Cervical cancer is currently ranked as the fourth commonly diagnosed cancer in women globally. A higher incidence has been reported in low- and-middle-income countries, and the disease poses significant public health challenges. Evidence suggests that this disease is preventable by means of regular screening using the Papanicolaou (Pap) test. However, limited knowledge exists about disparities in cervical screening participation among immigrants compared with non-immigrants, in countries with universal cervical screening programmes.
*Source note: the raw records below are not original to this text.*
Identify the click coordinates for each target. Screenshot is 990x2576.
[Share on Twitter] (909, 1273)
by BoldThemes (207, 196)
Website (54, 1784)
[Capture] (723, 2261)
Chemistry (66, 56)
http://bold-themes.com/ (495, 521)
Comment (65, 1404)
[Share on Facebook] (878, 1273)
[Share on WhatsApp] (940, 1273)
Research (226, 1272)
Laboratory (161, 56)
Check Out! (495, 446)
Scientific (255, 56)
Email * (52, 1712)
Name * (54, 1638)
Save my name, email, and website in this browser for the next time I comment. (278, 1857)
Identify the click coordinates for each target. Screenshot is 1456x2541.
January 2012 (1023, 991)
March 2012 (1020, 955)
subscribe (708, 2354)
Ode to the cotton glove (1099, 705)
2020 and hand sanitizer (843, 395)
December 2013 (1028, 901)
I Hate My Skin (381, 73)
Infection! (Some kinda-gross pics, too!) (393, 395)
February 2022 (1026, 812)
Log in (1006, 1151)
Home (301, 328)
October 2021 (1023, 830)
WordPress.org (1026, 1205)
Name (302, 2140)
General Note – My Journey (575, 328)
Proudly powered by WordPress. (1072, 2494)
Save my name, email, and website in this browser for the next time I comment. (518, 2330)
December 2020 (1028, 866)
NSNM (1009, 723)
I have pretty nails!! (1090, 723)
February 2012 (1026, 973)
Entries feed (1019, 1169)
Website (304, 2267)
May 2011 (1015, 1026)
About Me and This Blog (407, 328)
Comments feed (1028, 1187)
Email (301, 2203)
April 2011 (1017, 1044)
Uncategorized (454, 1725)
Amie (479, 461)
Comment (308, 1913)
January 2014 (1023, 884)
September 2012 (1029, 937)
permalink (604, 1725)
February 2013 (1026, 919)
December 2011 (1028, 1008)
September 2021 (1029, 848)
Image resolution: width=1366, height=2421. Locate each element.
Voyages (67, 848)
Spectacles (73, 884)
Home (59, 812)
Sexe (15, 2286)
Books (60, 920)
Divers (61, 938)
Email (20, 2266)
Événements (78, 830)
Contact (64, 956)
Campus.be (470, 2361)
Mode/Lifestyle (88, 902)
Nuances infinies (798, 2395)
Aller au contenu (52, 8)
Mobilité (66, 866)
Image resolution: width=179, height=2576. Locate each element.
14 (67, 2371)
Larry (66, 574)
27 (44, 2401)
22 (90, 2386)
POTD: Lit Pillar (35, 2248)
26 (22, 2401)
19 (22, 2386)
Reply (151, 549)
We aimed to examine disparities in cervical screening participation among women of Russian, Somali, and Kurdish, origin in Finland, comparing them with the general Finnish population (Finns). We controlled for differences in several socio-demographic and health-related variables as potential confounders.
We employed data from the Finnish Migrant Health and Well-being Study 2010–2012 and the National Health 2011 Survey. Data collection involved face-to-face interviews. Data on screening participation in the previous five years from women aged 29–60 were available from 537 immigrants (257 Russians, 113 Somalis, 167 Kurds) and from 436 Finns. For statistical analyses, we used multiple logistic regression.
Age-adjusted screening participation rates were as follows: Russians 79% (95% CI 72.9–84.4), Somalis 41% (95% CI 31.4–50.1), and Kurds 64% (95% CI 57.2–70.8), compared with 94% (95% CI 91.4–95.9) among Finns. After additionally adjusting for socio-demographic and health-related confounders, all the immigrant groups showed a significantly lower likelihood of screening participation when compared with Finns. The Odds Ratios were as follows: Russians 0.32 (95% CI 0.18–0.58), Somalis 0.10 (95% CI 0.04–0.23), and Kurds 0.17 (95% CI 0.09–0.35). However, when additionally accounting for country of origin-confounder interactions, such differences were attenuated.
Our results indicate disparities in screening participation among these immigrants and a lower likelihood of screening participation compared with the general Finnish population. To improve equity in cervical cancer screening participation, appropriate culturally tailored intervention programmes for each immigrant group might be beneficial.